FIELD: chemical industry. SUBSTANCE: spent technological solution is degassed under vacuum, heated in shell-and-tube heater with the secondary steam and heating steam and subjected for step evaporation. Preheater condensate is throttled twice and formed secondary steam is recovered to the process as heating one. The secondary steam of degasifier is condensed with water and/or removed from the unit, or neutralized, dried and compressed as heating steam in heaters. At unit output 21000 kg/hr the specific consumption of heating steam at the first case is 260, and at the second case - 3.2 kg/1000 kg evaporated water, energy of all kinds is 660 and 166 mJ/1000 kg water and coolant water 350 and 13 m³/h. EFFECT: improved method of regeneration. 2 cl, 1 dwg, 1 tbl

Description

 The invention relates to the regeneration of technological solutions in the production of chemical fibers, in particular to the evaporation of excess water from technological solutions of viscose production.

 The most common in the production of viscose fibers is the method of regeneration of solutions by evaporation, carried out in vacuum-evaporation apparatus (1). The spent precipitation bath is fed into the lower part of the evaporator separator and then through the circulation pipe to the heating chamber, where it is heated to the boiling point. The circulation of the solution is carried out along the contour: separator-circulation pipe, heating chamber, separator. In the separator, the secondary steam is separated from the solution, which is again returned to the circulation circuit. One stripped off solution is drained from the bottom of the separator and through a barometric pipe it enters the barometric tank, from where it is pumped into prefabricated tanks. The heating steam is fed into the annulus of the heating chamber, where the steam condenses and gives off the condensation heat to the circulating solution, the condensation of the heating steam is sent to the condensate collector. The secondary steam generated in the separator is sent to a surface-cooled water-cooled condenser. The condensate is discharged through a barometric pipe into an acid condensate collector, and non-condensing gases and vapors are pumped out of the condenser with a liquid ring vacuum pump. The capacity of the unit for evaporated water is 1500 kg / h, the steam flow rate is 1.15-1.3 kg / kg of evaporated water.

 More economical is the process of evaporation in double-shell vacuum-evaporation plants. The vacuum in the system creates a steam jet vacuum pump.

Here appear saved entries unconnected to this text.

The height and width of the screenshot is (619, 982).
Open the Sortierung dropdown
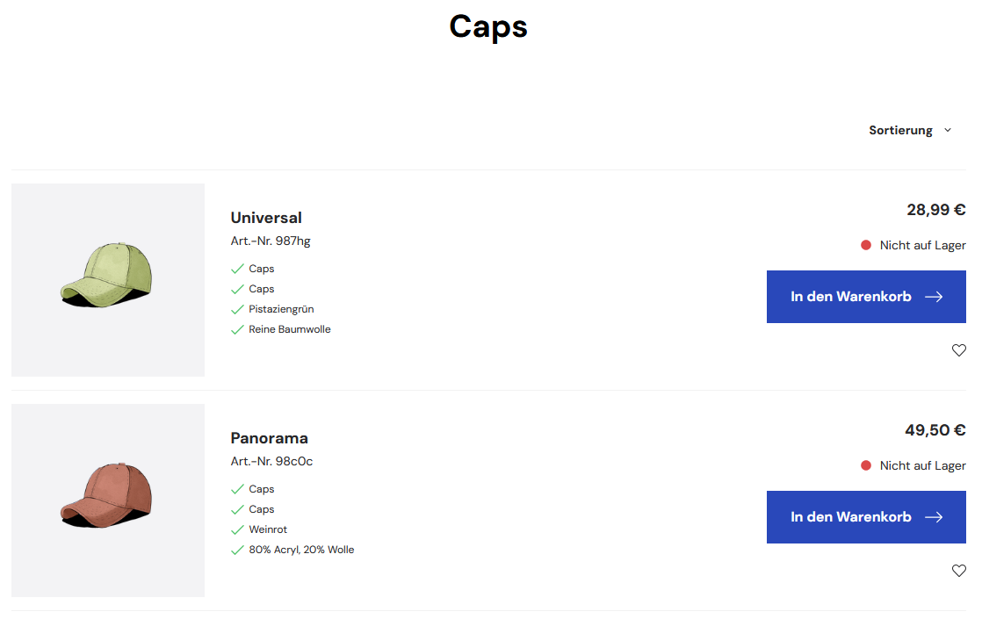click(x=910, y=130)
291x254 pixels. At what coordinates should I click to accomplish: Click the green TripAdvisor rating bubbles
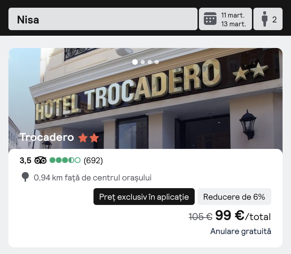(x=65, y=160)
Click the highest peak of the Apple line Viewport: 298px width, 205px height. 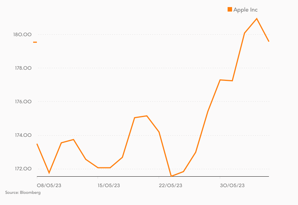coord(257,18)
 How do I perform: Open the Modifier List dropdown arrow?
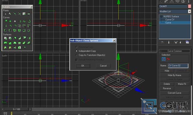[189, 11]
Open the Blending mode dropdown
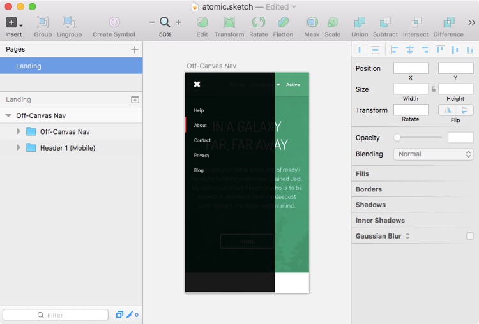 point(433,154)
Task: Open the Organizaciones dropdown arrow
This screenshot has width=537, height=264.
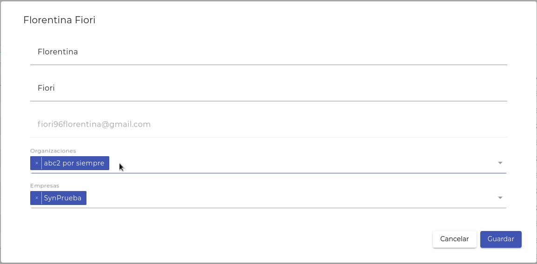Action: point(500,163)
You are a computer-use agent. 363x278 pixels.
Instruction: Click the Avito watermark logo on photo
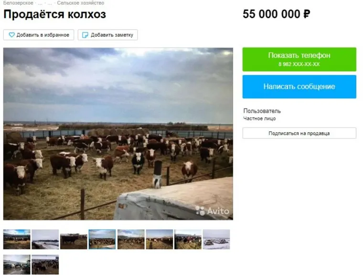212,211
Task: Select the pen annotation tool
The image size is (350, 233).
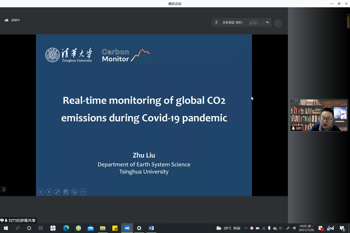Action: tap(57, 192)
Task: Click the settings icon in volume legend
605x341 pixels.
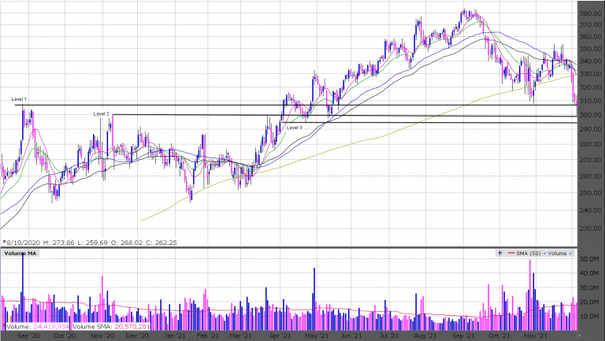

The specific steam consumption is 0.65 kg / kg of evaporated water (2).

 The closest technical solution is the method of regeneration by evaporation of technological solutions of viscose production under vacuum in three-body vacuum-evaporation plants, which consists in the fact that the spent technological solution formed during molding, which is directed to evaporation, is divided into two streams: the first stream is heated, degassed and sent in the case-separators of the first and second stage of evaporation. The second stream is directed without heating directly into the heating chamber of the third stage. The technological solution is additionally heated to the boiling temperature before being fed to the first stage of the installation, and the resulting vapor-solution mixture is sent to a separator, where the steam is separated from the solution. The solution is circulated through a separator-circulation pipe, a separator heating chamber. One stripped off solution from the first stage enters the heating chamber of the second stage, where it is mixed with fresh solution, and then evaporation is carried out in the same way as in the first stage. From the second stage separator one stripped off solution enters the third stage heating chamber, where it is again diluted with a fresh solution and a similar evaporation process takes place. One stripped off solution from the third stage enters the barometric tank. The heating steam enters the annulus of the pre-heater and the heating chamber of the first stage, the steam is condensed and the condensate is removed. The secondary steam generated in the first stage from the separator of the second stage is sent to heat the third stage of evaporation and the preheater of the feed solution before degassing. Secondary steam from the third stage separator is sent to a mixing condenser, where it is condensed with water. Condensate from the heating chamber of the first stage of evaporation through the steam separator enters the barometric tank of pure condensate. The condensate from the heating chamber of the second stage of evaporation through the steam separator is sent to a barometric tank of acid condensate. Condensate from the heating chamber of the third stage of evaporation and the heat exchanger also comes here. Non-condensing vapors and gases are removed from the degasser by a steam jet vacuum pump. The specific consumption of heating steam is 0.45 kg / kg of evaporated water, the amount of evaporated water is 6000 kg / h (3).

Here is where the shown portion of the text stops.